▶ PAGE TEXT:

# Median of the shifts vs. shift of the medians, Part 2: Gaussian efficiency

In the previous post, we discussed the difference between shifts of the medians and the Hodges-Lehmann location shift estimator. In this post, we conduct a simple numerical simulation to evaluate the Gaussian efficiency of these two estimators.

### Estimators

We consider two samples of equal size $$n$$: $$x = \{ x_1, x_2, \ldots, x_n \}$$, $$y = \{ y_1, y_2, \ldots, y_n \}$$. We define the shifts of the medians as

$\newcommand{\DSM}{\Delta_{\operatorname{SM}}} \DSM = \operatorname{median}(y) - \operatorname{median}(x).$

and the Hodges-Lehmann location shift estimator as

$\newcommand{\DHL}{\Delta_{\operatorname{HL}}} \DHL = \operatorname{median}(y_j - x_i).$

We also consider the classic estimator that estimates the difference of means:

$\newcommand{\Dbase}{\Delta_{\operatorname{0}}} \Dbase = \operatorname{mean}(y) - \operatorname{mean}(x).$

The Gaussian efficiency of $$\DSM$$ and $$DHL$$ can be defined as follows:

$e(\DSM) = \frac{\mathbb{V}[\Dbase]}{\mathbb{V}[\DSM]},\quad e(\DHL) = \frac{\mathbb{V}[\Dbase]}{\mathbb{V}[\DHL]}.$

### Numerical simulations

We conduct the following simulation:

• Enumerate the sample size $$n$$ from $$3$$ to $$100$$.

▶ REQUIREMENTS:
#1 Reproduce the records word for word, from their first line up to and including the line containing "Action: [290, 493]".
#2 Continue the post on the Gaussian efficiency of shift estimators from the point where it stops.
The page text and the records are unrelated.

▶ ITEMS:
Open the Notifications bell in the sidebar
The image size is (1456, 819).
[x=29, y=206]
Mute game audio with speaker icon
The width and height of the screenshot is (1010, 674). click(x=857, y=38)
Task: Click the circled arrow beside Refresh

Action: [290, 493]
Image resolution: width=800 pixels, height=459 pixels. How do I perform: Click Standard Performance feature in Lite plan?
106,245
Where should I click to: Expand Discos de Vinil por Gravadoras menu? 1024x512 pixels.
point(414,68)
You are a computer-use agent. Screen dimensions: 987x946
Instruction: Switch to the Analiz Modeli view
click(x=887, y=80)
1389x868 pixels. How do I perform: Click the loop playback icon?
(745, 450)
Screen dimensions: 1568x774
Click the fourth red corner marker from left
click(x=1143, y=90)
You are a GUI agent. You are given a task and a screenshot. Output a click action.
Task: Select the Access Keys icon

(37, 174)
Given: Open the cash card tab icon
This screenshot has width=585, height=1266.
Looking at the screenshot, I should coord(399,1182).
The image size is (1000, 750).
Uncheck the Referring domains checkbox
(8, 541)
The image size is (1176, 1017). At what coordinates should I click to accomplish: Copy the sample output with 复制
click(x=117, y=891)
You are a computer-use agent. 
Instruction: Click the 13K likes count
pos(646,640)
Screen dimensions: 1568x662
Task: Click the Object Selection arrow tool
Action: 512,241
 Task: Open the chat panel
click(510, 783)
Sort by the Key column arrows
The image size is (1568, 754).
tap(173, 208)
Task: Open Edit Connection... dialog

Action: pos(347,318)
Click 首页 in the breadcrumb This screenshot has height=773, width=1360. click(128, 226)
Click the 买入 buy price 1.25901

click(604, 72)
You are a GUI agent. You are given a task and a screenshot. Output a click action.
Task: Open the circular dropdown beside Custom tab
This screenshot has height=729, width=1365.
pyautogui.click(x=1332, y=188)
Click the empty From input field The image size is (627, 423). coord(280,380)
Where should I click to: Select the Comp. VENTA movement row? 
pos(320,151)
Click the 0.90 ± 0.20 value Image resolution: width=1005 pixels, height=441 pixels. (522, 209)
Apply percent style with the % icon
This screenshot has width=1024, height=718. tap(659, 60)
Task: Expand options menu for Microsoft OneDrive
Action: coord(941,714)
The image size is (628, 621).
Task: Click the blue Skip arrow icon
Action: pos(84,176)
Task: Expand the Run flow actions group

▶ EXPECTED RESPONSES:
#1
Open the Notifications bell in the sidebar
The image size is (1456, 819).
[x=29, y=206]
Mute game audio with speaker icon
The width and height of the screenshot is (1010, 674). click(x=857, y=38)
Task: Click the circled arrow beside Refresh

Action: [290, 493]

#2
• For each $$n$$, generate $$100\,000$$ pairs of random samples from $$\mathcal{N}(0, 1)$$.
• For each pair of samples, estimate the shift between them using $$\Dbase$$, $$\DSM$$, and $$\DHL$$.
• Calculate the Gaussian efficiency of $$\DSM$$ and $$DHL$$ using the above equations.

Here are the results:

As we can see, the Hodges-Lehmann location shift estimator is much more efficient than the shift of the medians.

### References

• [Hodges1963]
Hodges, J. L., and E. L. Lehmann. 1963. Estimates of location based on rank tests. The Annals of Mathematical Statistics 34 (2):598–611.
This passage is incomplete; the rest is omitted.